Wild Child brings upbeat energy to the ACL stage

When Austin City Limits first hit the air in the mid-70s, it was all about showcasing the burgeoning Austin music scene. So it always makes us happy to welcome another rising star from our own backyard. In support of this year’s fourth album Expectations, Wild Child hit our stage with youthful energy and an eclectic, genre-spanning performance, which we streamed live around the world.

Taking the stage to pre-recorded disco, the band went into “Fools,” a midtempo folk popper. Perpetually smiling singer/violinist Kelsey Wilson and cellist Sadie Wolfe brought their instruments forcefully to bear on “The Tale of You & Me,” a more rocking tune. Wilson and co-writer/singer/ukelele player Alexander Beggins brought their voices close on the playful “Alex,” before the tempo dropped and the emotion rose for the lush ballad “Eggshells.” Wilson welcomed a three-piece horn section and her singing younger sister Skylar to the stage for another ballad, the undulating “Rillo Talk.” The sibling harmony continued on the sweetly rolling “Break You Down” and the peppy “1996.” Beggins took the lead vocals for “Stitches,” a tune inspired by too much time away from home.
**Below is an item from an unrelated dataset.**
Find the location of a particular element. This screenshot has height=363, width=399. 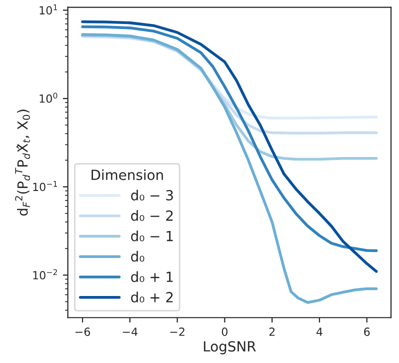

legend-label: d₀ + 1 is located at coordinates (152, 276).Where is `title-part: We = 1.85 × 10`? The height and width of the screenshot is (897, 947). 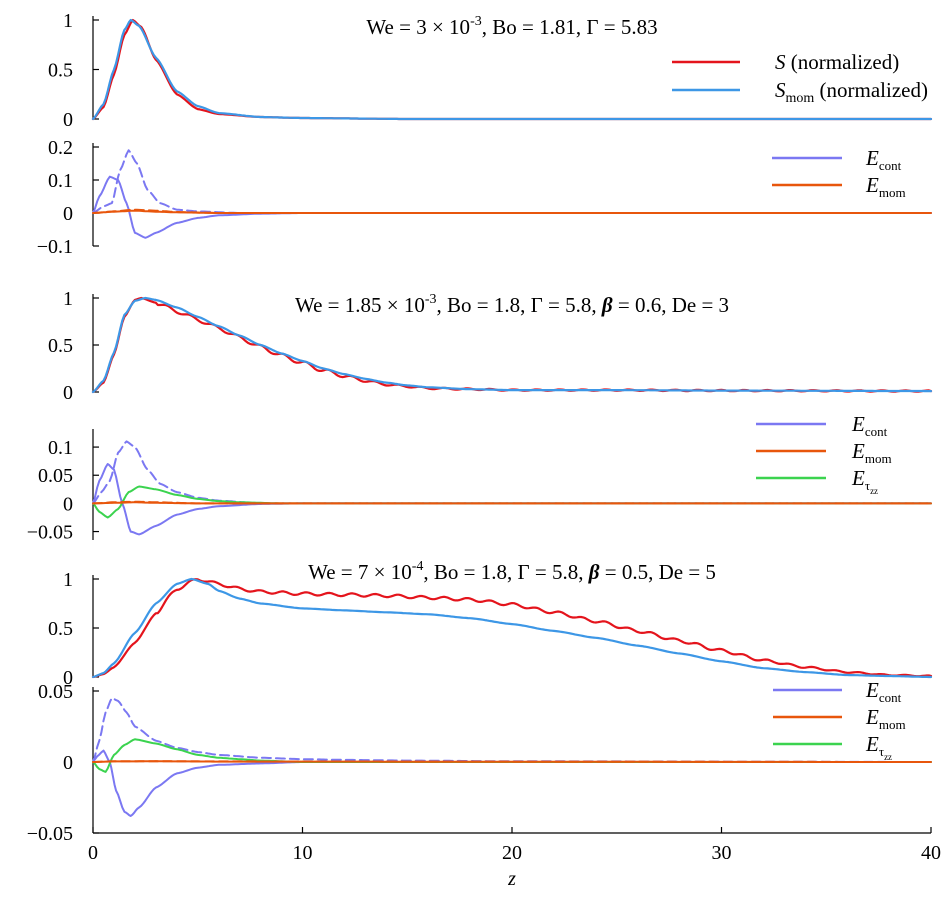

The band and the horn section quit the stage, leaving Wilson and Beggins by themselves onstage to duet on the sweet ‘n’ sour, asides-filled romance of “The One.” Beggins then moved to the piano for “Break Bones,” the best showcase yet for Wilson’s pretty voice. The rest of the duo’s compadres returned for “My Town” and “Follow Me,” more ballads for Wilson to make her own. “Take It” brought the energy level back up, and the funky “Back & Forth” rode the wave. The energized piano pop of “Crazy Bird” set the stage for the radio hit “Think It Over,” as sweet a tune as the airwaves can receive.  

The band stripped down to guitars and vocals for the harmony-laden, shimmering fan favorite “Sinking Ship.” Beggin switched from uke to guitar for the closing “Expectations,” a funky, melodic charmer that got the crowd roaring. The group quit the stage, but of course, that didn’t mean it was over. Wild Child returned to the stage for “Bad Girl,” a frisky folk/pop number dedicated to Wilson’s niece, who was in the house. It was a nicely upbeat way to end the show, which we can’t wait for you to see when it airs in our 44th season on your local PBS station.